We started with a primary set of four guiding principles to build our palliative care specialty here in Okanogan County with the goal of supporting people who are chronically or seriously ill. They were 1) to create the service 2) to build capacity for advanced care planning 3) equity and inclusion in our community and education, and 4) sustainability. The goal that we accomplished that we are the proudest of is sustainability. We were just a random group of people all working in health care and we envisioned a service where we could do this, but our problem was how to integrate into the different healthcare systems. In January 2022, we were able to integrate fully into Family Health Centers, which is a Federally Qualified Health Center. That gave us access to electronic medical records, billing, and community resources. It has been a wonderful fit, and they are an amazing organization to work with. 

What is a tip or early learning that you would share with an organization launching a similar outreach program? 

The biggest thing that we learned is the value of having high-quality partnerships with other organizations in our community. We live in a county with three Critical Access Hospitals, three local health centers, and then all of the government and local health care accessory organizations, but none of them have communicated really well with each other. All had different electronic medical record systems, different phone systems, and different communication strategies. We have learned how powerful it is to set aside time to spend with partners, develop relationships, and have ongoing meetings to align our goals. 

 I was meeting with our local home health and hospice organization for a while, and then they found out that there was a new nurse hired at the Colville Confederated Tribes organization. So, we brought him in, which enables us to now work with the tribal community, as well. I know we hear a lot about partnerships, but in terms of the actual work, this work has been the most beneficial. Relatedly, it has helped to reach out beyond our tiny community and our little service to share information with other people in the state. For an introvert like me, it has been difficult at times, but also just amazing to see how much people are willing to share and contribute to a project that makes a difference in others’ communities. 

How do you see participation in the Federal Office of Rural Health Policy’s Rural Health Care Services Outreach Program impacting your broader health improvement efforts? 

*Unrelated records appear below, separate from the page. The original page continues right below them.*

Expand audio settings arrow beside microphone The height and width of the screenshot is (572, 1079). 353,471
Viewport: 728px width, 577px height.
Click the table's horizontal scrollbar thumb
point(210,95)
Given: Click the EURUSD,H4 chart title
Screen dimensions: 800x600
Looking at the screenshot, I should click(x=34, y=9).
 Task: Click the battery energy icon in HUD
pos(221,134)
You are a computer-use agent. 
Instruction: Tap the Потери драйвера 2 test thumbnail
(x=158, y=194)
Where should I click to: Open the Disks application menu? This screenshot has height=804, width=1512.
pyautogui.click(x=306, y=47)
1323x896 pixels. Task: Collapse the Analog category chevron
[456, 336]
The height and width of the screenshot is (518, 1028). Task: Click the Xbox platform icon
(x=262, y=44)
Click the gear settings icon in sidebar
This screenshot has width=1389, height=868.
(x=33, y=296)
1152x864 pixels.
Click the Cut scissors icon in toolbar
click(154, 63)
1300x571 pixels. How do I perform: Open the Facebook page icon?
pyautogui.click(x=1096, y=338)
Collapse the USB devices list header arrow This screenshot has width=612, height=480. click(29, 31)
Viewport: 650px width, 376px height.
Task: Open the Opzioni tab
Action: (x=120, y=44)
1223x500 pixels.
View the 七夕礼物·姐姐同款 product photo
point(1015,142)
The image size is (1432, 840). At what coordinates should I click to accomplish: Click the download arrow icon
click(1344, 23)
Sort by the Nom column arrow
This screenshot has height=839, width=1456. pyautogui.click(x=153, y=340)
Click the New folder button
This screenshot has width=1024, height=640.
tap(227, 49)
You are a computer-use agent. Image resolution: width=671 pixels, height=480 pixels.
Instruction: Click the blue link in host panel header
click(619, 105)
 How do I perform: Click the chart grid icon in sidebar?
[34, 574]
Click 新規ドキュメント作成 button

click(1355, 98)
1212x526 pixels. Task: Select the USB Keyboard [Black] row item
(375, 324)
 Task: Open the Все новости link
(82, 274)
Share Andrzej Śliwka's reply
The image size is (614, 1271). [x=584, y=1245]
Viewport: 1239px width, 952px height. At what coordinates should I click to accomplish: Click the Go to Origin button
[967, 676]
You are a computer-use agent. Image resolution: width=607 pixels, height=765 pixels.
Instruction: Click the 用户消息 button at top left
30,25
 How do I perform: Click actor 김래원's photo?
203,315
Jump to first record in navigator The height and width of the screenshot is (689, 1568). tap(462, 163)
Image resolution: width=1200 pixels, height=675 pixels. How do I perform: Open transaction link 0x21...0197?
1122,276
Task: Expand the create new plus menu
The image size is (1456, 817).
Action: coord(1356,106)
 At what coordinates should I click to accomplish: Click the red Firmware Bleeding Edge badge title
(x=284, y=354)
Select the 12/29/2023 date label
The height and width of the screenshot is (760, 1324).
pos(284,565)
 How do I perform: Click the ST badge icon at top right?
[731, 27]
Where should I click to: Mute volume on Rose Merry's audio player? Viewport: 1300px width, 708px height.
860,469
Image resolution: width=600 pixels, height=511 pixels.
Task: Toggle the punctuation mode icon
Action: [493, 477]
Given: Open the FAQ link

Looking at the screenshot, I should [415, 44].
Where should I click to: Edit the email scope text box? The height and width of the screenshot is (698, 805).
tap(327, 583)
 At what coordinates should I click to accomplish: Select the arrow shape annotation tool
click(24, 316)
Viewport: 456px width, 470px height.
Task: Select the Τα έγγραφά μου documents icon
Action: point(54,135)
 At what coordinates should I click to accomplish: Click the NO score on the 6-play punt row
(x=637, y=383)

While we have a service where we are actually seeing patients, we also fit into the bigger, broader context of supporting people with serious illnesses. We are now working with another grant-funded program on care coordination, which involves all the hospitals and all the clinics coming together to define what it means to communicate across all spectrums. It is the thing that we are most excited about right now, because it will make everyone’s life easier if we coordinate care. It allows us to do that outreach and education and it will fit that into the plan for their patients coming out of a hospital and going into nursing homes or family homes or back home. Connections occur locally, but we are growing beyond our county, and connecting at the state level and nationally through the work we do with the Office of Rural Health Policy’s Outreach Program. 

What will your organization be doing more of or differently to emerge stronger from the pandemic? 

We were just envisioning how we were going to do our service and making home visits was a part of our service when the pandemic struck. Home visits are a key component because we know that these patients have difficulty getting out of their homes. So, we began adapting home visits using telehealth encounters, sometimes completely virtual, or sometimes a combination of a staff member and provider virtually. Initially, service was difficult due to service issues, and poor connectivity, but the county received support to strengthen the infrastructure and access, even to some of our most remote clients. 

 This difficulty, became a win as we began to use telehealth in a much more rapid manner than we ever would have before the pandemic. Our clients are much more comfortable with the multiple methods we use to stay in touch, follow up, and make visits.